In Voskamp’s religion, thanksgiving precedes miracles…so when a person is thankful enough, miracles happen. When a person is thankful enough, salvation happens! Just look at thankful leper that Jesus healed. “Sozo means salvation. It means true wellness, complete wholeness. To live sozo is to live the full life. Jesus came that we might live life to the full; He came to give us sozo. And when did the leper receive sozo — the saving to the full, whole life? When he returned and gave thanks….Our very saving is associated with our gratitude,” (p. 38-39).
If we may put theology aside, for just a moment, Voskamp’s literary style is so absurdly flowery that it is downright gaudy. At best it is overwritten, sounding, at times, like a theological satire of a cheesy romance novel, at worst it is straight up nonsensical. In short, Voskamp uses many words to not really say much at all. It is as if her goal was to paint the reader a picture with words, but instead she just threw together a word salad of descriptors that would make her appear sensitive and ethereal, all the while distracting the reader from the book’s marvelous lack of substance. In short, her style is not for everyone, as it is very self-consciously poetic, and excruciatingly slow-moving reading.
In addition to the style, Voskamp not only brings artistic focus to the mundane things of everyday life, but she also has a tendency to mystical-ize moments that modest people generally only discuss with their most intimate partners. She literally begins her story with her birth — using her standard, overly-poetic imagery, including graphic details involving her mother’s birth canal, the ring of fire, blood, and vernix. Chapter 11 begins with the statement, “I fly to Paris and discover how to make love to God,” (p. 201). Christians frequently discuss the relationship between Christ and the Church in terms of marital intimacy, but Voskamp takes it to a new level, writing: “I want to be in God and God to be in me, to exchange love and blessings and caresses and, like the apostle-pilgrims, my eyes open and I know it is because of this burning of the heart: this moment is a divine interchange. I raise my hand slightly, finger imperceptibly the air before the canvas and this is intercourse disrobed of its connotations, pure and unadulterated: a passing between. A connection, a communicating, an exchange, between tender Bridegroom and His Bride. The intercourse of soul with God is the very climax of joy,” (p. 217-218).

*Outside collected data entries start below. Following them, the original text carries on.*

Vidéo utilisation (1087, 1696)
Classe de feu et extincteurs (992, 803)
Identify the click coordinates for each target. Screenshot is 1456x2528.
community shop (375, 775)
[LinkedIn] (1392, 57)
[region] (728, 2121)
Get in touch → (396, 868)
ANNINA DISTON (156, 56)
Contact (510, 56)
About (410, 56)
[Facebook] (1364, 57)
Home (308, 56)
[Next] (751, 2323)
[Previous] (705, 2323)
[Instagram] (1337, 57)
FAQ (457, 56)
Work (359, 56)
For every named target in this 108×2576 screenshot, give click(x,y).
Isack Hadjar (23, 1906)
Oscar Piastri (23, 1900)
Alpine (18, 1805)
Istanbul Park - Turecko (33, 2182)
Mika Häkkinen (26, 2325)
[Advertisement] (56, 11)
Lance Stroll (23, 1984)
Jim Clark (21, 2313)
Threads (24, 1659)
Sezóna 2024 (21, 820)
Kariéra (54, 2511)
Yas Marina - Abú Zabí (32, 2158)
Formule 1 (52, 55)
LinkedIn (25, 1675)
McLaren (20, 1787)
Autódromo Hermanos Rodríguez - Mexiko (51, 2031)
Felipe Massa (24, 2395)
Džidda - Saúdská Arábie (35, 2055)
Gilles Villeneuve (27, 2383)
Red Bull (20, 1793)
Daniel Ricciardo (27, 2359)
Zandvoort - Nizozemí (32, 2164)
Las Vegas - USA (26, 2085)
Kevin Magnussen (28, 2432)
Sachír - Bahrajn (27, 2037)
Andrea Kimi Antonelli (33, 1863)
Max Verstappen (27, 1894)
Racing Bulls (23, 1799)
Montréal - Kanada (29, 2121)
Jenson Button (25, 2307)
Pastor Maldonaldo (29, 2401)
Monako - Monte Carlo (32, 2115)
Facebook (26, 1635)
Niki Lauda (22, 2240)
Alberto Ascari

Lest anyone think that Voskamp only engages in sexual oversharing, she also provides vivid descriptions of her sister’s tragic and accidental death as a toddler. Some women may find the randomly dispersed references to her sister’s death in nearly every chapter upsetting. This incident, which appears to be the only memorable thing of the poor child’s existence, eventually caused a psychotic break in her mother, who was institutionalized during Voskamp’s formative years (more oversharing).
Would we recommend?
We are finding it really (REALLY!) challenging to recommend this book to anyone. For kindling? To make someone hate reading words in sentence form? As a blunt object with which a reader could stab out their own eyes? Absolutely. We can recommend it for that.
If you want to read something on thankfulness, even thankfulness in the ordinariness of vocation, there are better places to go. This is just painful.